WRITTEN TASK: Rewrite the data from the line containing "Click the Run button" through the line containing "pos(1235,102)", giving only those lines in full, requests included, with each answer coordinate multiplied by 2.2 and rounded to a whole number, halves rounded up. Leave the pictures out of your answer.

RECORDS FOR PROCESSING:
** Begin **

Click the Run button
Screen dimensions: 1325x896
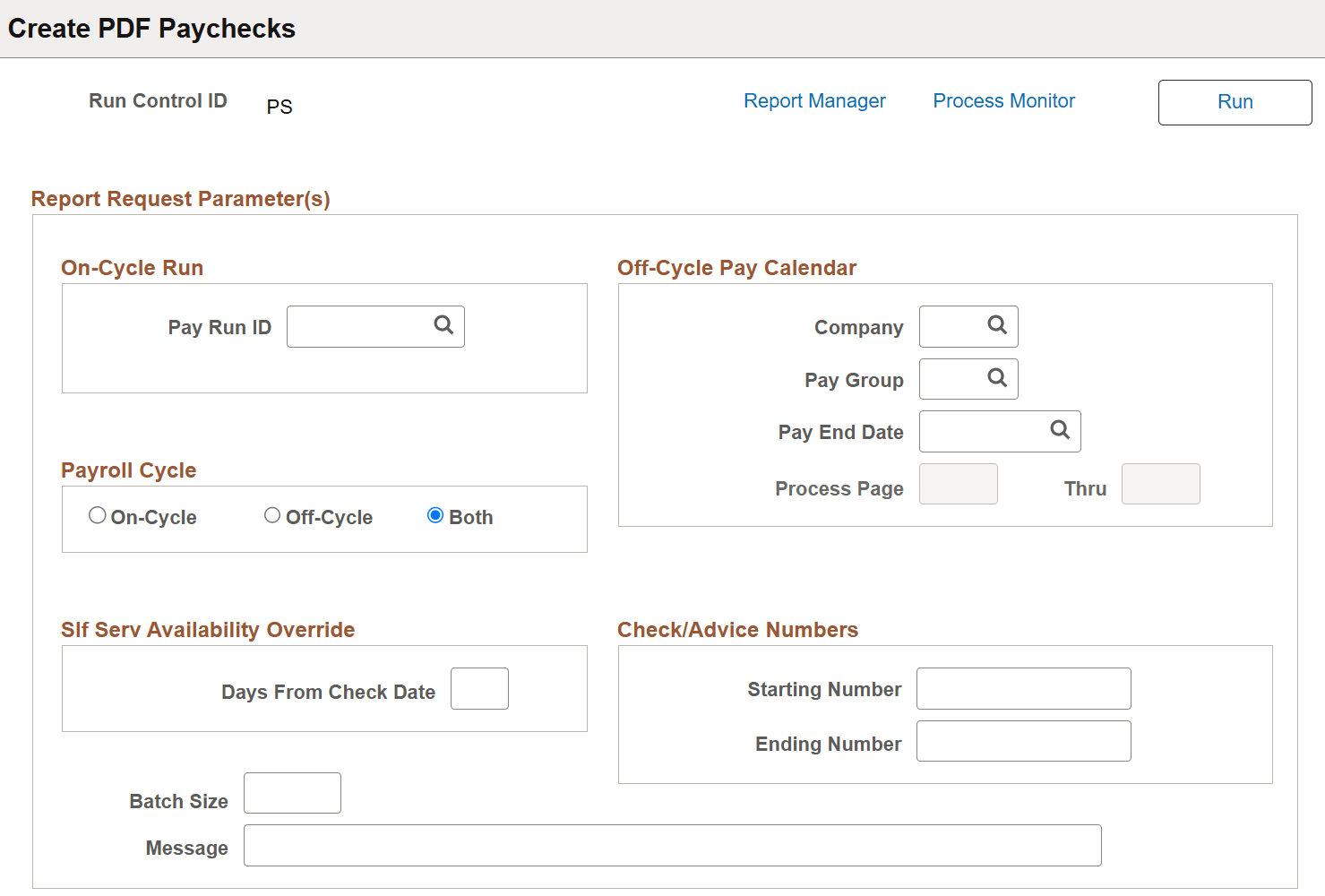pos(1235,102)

** End **
** Begin **

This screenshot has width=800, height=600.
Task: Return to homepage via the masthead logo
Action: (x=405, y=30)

** End **

RESULT OF THIS EXERCISE:
Click the Run button
Screen dimensions: 1325x896
pos(2717,224)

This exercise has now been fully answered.